■ EXERCISE DESCRIPTION
Copy out every line from the one containing "How-To Videos (190, 146)" through the one containing "[Sűrű zellergumóleves] (134, 831)", inclusive, reproducing each character for character.

■ SOURCE RECORDS
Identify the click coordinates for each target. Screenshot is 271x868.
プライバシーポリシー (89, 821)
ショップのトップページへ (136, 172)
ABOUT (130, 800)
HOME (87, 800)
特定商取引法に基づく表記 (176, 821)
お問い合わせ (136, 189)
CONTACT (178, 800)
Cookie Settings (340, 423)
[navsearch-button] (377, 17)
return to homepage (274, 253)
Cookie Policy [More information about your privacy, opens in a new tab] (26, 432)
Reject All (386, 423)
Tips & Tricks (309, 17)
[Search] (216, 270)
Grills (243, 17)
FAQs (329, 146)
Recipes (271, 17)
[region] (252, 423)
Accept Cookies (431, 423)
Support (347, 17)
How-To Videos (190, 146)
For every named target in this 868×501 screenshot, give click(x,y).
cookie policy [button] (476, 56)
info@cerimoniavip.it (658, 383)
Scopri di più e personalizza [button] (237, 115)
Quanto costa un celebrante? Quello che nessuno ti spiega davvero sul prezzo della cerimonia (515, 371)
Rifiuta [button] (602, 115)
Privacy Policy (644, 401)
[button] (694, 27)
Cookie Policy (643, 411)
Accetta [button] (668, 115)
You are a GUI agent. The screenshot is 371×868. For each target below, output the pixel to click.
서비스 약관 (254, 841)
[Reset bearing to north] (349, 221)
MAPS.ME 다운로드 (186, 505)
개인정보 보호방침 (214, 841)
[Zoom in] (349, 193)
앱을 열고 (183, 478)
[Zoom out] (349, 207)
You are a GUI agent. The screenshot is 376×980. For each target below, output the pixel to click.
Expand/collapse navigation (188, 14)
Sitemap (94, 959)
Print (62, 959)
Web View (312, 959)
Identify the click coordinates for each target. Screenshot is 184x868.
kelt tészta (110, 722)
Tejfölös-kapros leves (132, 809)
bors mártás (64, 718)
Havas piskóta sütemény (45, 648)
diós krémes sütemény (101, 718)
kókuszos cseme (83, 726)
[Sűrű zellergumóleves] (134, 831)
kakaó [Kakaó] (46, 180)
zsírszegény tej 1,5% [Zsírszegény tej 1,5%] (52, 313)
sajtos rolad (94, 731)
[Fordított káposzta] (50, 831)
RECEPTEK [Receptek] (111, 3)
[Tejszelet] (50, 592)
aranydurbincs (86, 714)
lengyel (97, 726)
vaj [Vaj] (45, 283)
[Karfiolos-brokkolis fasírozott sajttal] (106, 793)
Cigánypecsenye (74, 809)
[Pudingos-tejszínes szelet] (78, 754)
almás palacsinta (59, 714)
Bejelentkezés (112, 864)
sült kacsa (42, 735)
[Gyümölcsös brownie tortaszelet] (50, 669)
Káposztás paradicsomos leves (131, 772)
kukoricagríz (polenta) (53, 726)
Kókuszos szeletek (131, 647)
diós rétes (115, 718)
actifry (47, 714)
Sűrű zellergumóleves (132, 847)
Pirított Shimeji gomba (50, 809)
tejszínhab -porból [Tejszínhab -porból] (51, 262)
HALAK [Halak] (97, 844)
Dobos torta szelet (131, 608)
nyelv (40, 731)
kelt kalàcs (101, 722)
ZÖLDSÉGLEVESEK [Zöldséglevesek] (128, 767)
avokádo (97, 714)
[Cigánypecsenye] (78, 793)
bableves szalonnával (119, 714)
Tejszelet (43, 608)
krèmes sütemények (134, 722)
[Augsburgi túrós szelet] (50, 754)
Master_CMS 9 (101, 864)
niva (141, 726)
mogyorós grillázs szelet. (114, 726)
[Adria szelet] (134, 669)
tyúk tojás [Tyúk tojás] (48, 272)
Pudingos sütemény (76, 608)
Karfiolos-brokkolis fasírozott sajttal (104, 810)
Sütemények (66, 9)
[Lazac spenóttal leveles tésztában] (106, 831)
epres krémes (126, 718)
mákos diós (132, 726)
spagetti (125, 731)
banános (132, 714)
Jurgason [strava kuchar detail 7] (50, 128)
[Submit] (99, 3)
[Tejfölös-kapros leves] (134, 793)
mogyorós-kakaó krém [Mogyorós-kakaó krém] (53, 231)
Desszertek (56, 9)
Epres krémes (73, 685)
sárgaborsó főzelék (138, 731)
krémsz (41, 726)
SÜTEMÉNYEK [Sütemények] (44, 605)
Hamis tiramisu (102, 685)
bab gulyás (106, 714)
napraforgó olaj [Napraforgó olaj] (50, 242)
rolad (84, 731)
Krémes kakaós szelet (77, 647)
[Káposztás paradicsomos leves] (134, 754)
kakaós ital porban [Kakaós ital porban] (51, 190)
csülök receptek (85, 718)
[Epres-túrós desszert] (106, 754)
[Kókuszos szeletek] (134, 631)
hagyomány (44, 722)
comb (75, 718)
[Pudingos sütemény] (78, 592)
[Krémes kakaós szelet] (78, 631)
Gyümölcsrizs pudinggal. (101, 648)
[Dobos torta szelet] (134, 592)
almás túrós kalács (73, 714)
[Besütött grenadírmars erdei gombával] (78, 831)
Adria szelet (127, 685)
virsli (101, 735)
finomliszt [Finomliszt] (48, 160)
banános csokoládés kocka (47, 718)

---

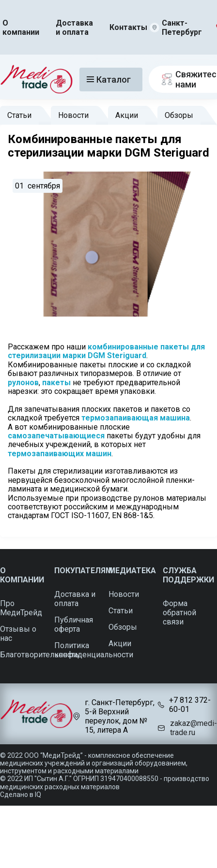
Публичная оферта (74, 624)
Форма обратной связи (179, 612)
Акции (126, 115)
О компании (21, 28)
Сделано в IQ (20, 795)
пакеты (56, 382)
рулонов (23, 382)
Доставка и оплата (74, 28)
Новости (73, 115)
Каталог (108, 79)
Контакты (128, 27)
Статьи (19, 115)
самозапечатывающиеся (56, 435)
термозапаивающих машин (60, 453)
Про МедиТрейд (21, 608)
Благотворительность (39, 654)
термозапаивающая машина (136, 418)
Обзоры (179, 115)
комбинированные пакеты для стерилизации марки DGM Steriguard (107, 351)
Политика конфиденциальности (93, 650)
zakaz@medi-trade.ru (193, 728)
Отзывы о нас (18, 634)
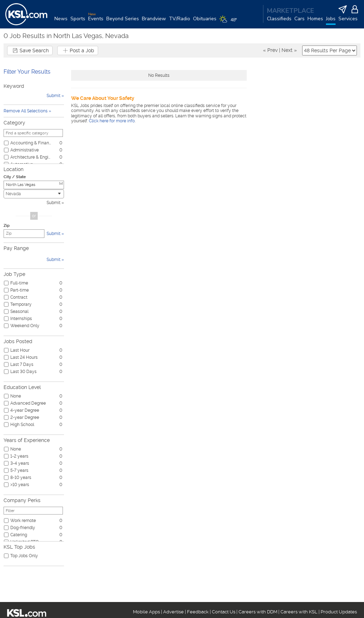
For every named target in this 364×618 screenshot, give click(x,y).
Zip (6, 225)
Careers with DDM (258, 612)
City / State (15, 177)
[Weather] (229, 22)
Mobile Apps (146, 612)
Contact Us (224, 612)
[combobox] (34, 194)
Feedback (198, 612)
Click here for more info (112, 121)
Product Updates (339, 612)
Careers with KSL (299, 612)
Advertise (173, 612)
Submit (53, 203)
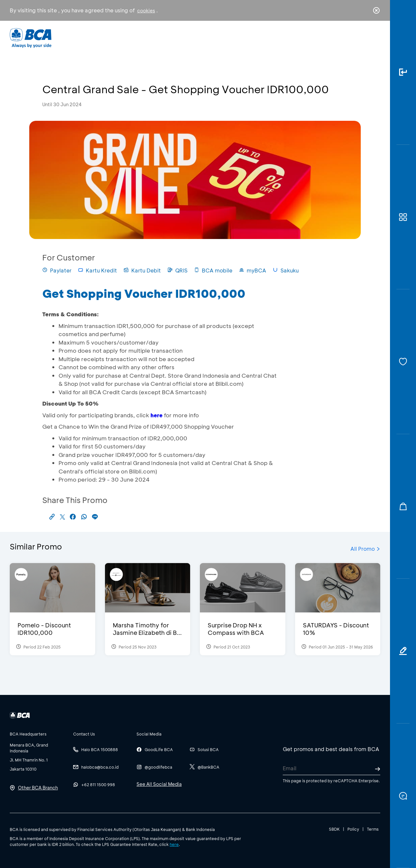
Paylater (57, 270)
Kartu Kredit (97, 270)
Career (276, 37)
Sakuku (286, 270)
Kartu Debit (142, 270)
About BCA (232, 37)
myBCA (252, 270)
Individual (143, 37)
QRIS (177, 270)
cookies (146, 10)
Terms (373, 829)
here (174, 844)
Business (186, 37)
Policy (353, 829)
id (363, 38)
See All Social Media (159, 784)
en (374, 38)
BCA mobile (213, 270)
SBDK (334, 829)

■ REPLY TO THE TASK
How-To Videos (190, 146)
For every named target in this 868×501 screenshot, give click(x,y).
cookie policy [button] (476, 56)
info@cerimoniavip.it (658, 383)
Scopri di più e personalizza [button] (237, 115)
Quanto costa un celebrante? Quello che nessuno ti spiega davvero sul prezzo della cerimonia (515, 371)
Rifiuta [button] (602, 115)
Privacy Policy (644, 401)
[button] (694, 27)
Cookie Policy (643, 411)
Accetta [button] (668, 115)
You are a GUI agent. The screenshot is 371×868. For each target below, output the pixel to click.
서비스 약관 (254, 841)
[Reset bearing to north] (349, 221)
MAPS.ME 다운로드 (186, 505)
개인정보 보호방침 (214, 841)
[Zoom in] (349, 193)
앱을 열고 (183, 478)
[Zoom out] (349, 207)
You are a GUI agent. The screenshot is 376×980. For each target below, output the pixel to click.
Expand/collapse navigation (188, 14)
Sitemap (94, 959)
Print (62, 959)
Web View (312, 959)
Identify the click coordinates for each target. Screenshot is 184x868.
kelt tészta (110, 722)
Tejfölös-kapros leves (132, 809)
bors mártás (64, 718)
Havas piskóta sütemény (45, 648)
diós krémes sütemény (101, 718)
kókuszos cseme (83, 726)
[Sűrű zellergumóleves] (134, 831)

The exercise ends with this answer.